Start of Supplied entries

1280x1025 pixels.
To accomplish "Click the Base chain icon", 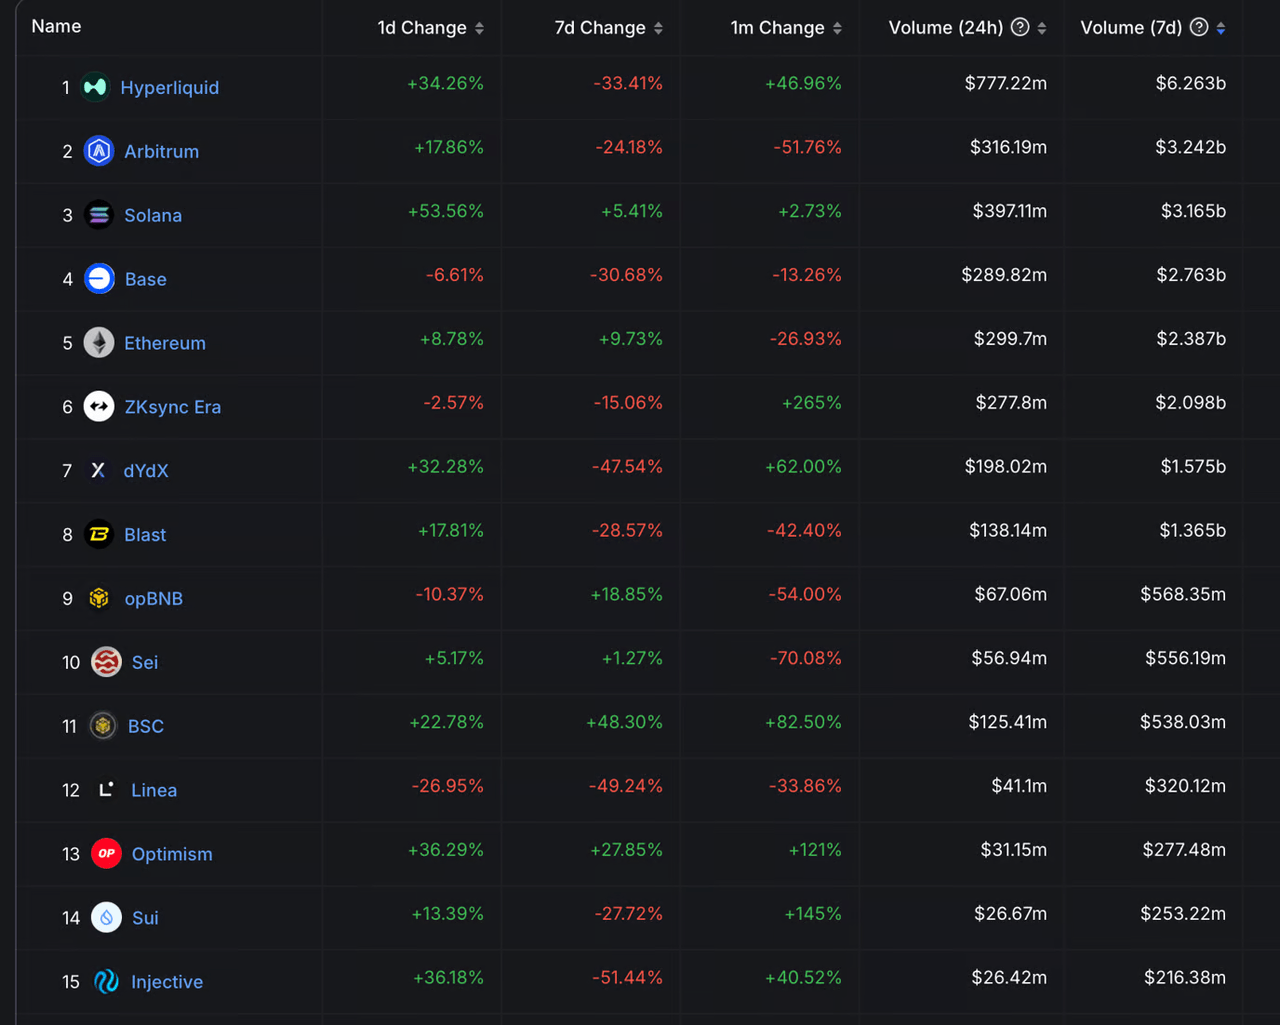I will click(x=99, y=279).
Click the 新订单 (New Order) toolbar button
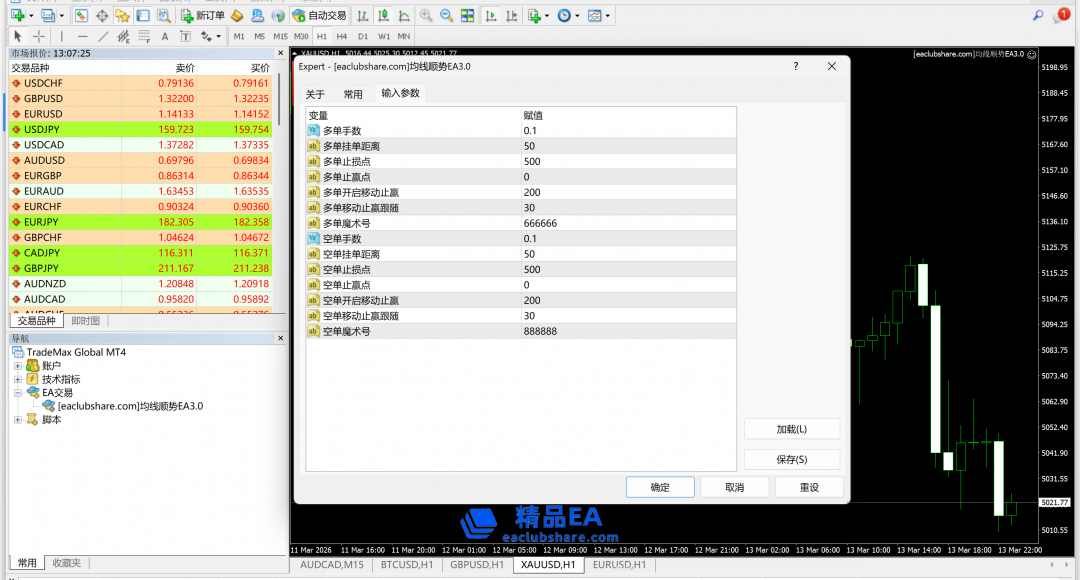 tap(203, 15)
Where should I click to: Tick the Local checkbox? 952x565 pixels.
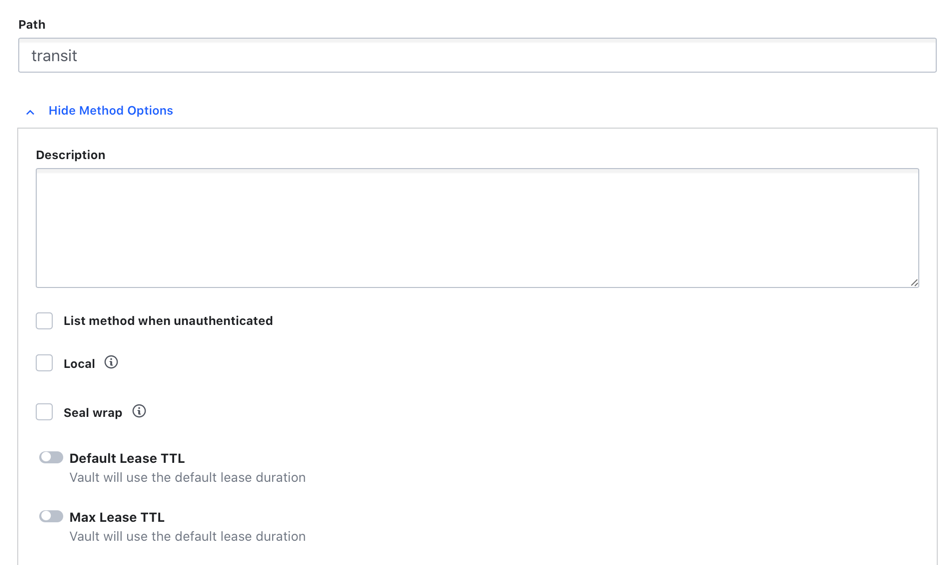click(x=44, y=363)
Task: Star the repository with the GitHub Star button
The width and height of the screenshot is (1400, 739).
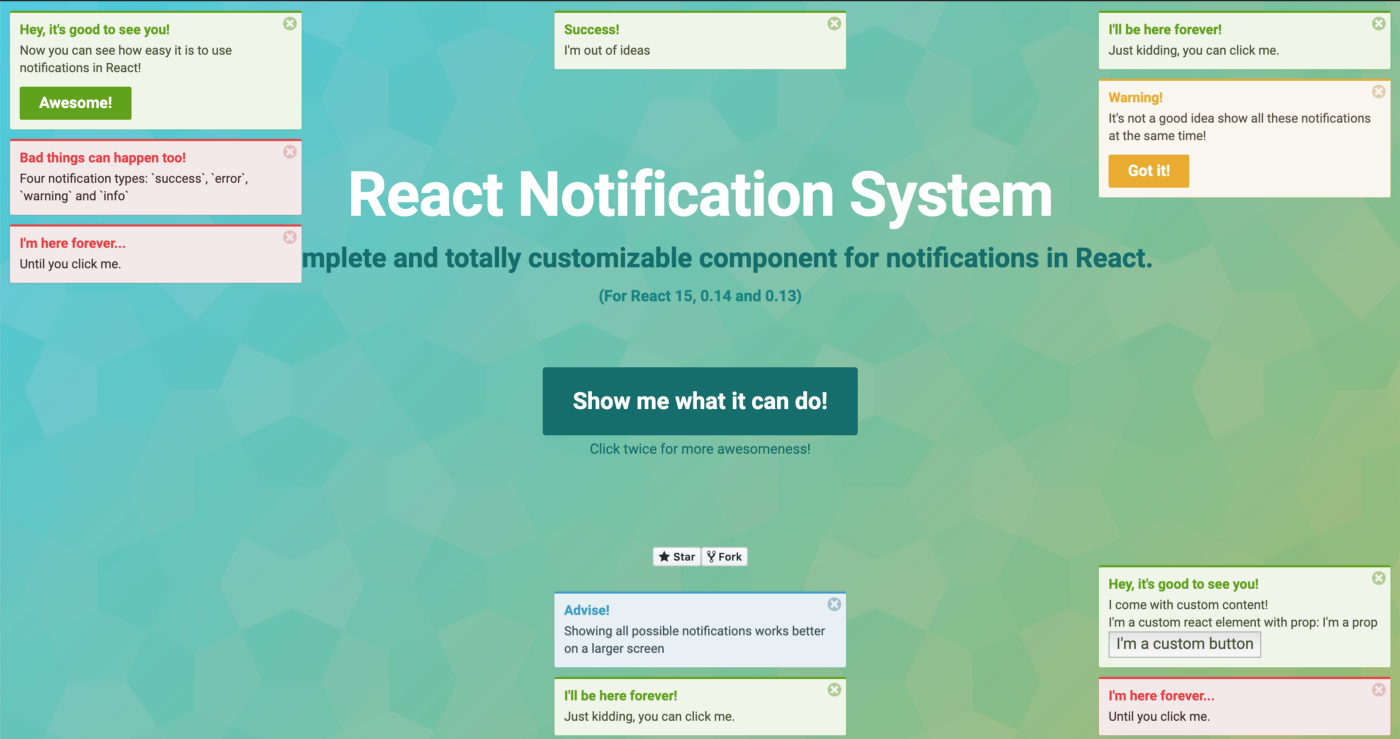Action: pyautogui.click(x=677, y=557)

End of Supplied entries

### What the task asks
Nothing but the lines from the one with "The width and" through the end of the entries above, both included, should be set down, exactly and without pictures.

### Response
The width and height of the screenshot is (1400, 739).
Action: pyautogui.click(x=677, y=557)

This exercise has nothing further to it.